▶ Task to carry out:
All lines below containing the string "badge" are to be copied.

▶ Records supplied:
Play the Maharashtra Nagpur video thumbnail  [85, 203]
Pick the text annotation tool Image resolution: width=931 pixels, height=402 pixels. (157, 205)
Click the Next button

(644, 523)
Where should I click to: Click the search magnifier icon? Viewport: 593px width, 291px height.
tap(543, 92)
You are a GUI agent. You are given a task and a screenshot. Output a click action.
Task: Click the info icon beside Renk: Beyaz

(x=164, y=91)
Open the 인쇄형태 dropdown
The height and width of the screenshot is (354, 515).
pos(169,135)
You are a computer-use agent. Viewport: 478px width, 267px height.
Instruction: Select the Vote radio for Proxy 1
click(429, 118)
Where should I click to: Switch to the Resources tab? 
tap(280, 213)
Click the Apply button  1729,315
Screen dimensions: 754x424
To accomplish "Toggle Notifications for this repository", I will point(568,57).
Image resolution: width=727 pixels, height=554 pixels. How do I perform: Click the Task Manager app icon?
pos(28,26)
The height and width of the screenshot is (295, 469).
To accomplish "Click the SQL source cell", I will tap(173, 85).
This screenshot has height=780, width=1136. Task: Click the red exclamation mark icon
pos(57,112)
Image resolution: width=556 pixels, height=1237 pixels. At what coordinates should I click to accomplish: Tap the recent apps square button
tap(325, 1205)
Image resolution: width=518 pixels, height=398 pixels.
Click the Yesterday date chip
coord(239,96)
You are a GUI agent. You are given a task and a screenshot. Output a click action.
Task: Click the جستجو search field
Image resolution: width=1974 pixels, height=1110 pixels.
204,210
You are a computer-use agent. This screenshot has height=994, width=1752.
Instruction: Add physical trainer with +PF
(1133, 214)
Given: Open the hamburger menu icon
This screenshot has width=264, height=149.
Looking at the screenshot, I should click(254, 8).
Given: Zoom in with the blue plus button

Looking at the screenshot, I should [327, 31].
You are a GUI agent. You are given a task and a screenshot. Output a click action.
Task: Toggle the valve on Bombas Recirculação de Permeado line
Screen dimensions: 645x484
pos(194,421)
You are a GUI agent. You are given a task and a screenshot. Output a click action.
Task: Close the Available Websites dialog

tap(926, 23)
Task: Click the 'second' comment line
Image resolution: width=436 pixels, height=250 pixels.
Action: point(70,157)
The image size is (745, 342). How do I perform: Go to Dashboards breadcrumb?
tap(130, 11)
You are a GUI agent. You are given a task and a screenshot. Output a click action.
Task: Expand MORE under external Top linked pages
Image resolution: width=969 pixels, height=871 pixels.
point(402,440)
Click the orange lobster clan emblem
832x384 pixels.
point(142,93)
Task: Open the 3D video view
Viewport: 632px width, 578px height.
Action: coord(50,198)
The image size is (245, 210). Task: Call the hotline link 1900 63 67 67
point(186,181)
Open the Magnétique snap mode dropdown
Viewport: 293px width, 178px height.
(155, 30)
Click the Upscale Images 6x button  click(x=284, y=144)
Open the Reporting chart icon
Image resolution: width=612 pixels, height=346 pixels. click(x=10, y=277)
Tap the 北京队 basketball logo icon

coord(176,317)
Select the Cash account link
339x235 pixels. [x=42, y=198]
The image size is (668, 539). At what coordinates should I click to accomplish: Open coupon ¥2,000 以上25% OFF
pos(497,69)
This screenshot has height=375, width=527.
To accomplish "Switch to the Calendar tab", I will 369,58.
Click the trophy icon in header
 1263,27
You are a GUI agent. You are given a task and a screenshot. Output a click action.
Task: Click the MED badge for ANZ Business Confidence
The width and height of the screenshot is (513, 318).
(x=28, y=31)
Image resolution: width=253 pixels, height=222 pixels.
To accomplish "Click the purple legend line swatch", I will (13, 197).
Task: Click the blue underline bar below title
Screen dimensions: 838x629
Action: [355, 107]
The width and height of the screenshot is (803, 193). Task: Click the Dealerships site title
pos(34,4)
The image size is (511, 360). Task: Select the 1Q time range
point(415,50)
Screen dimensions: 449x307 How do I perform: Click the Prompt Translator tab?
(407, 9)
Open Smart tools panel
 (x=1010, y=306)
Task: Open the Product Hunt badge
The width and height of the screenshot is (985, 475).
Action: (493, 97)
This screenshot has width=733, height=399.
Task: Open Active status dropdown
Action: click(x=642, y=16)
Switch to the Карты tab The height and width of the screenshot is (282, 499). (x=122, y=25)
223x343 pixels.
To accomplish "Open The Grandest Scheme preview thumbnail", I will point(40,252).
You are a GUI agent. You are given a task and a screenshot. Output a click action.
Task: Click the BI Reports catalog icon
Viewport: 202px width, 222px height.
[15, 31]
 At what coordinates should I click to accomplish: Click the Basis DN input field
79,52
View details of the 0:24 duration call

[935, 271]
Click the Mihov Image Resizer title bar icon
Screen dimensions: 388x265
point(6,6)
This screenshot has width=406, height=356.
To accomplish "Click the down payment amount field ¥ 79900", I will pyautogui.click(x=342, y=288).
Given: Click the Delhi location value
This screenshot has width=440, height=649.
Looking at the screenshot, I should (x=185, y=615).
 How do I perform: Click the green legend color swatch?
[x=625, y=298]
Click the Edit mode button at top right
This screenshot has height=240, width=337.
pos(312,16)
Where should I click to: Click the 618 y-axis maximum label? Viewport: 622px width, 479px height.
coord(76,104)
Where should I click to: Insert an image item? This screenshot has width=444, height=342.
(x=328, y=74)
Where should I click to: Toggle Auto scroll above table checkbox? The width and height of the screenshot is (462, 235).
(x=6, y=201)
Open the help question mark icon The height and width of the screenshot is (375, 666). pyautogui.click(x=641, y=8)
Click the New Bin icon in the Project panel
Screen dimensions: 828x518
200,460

▶ Written solution:
Task: Click the MED badge for ANZ Business Confidence
Task: Open the Product Hunt badge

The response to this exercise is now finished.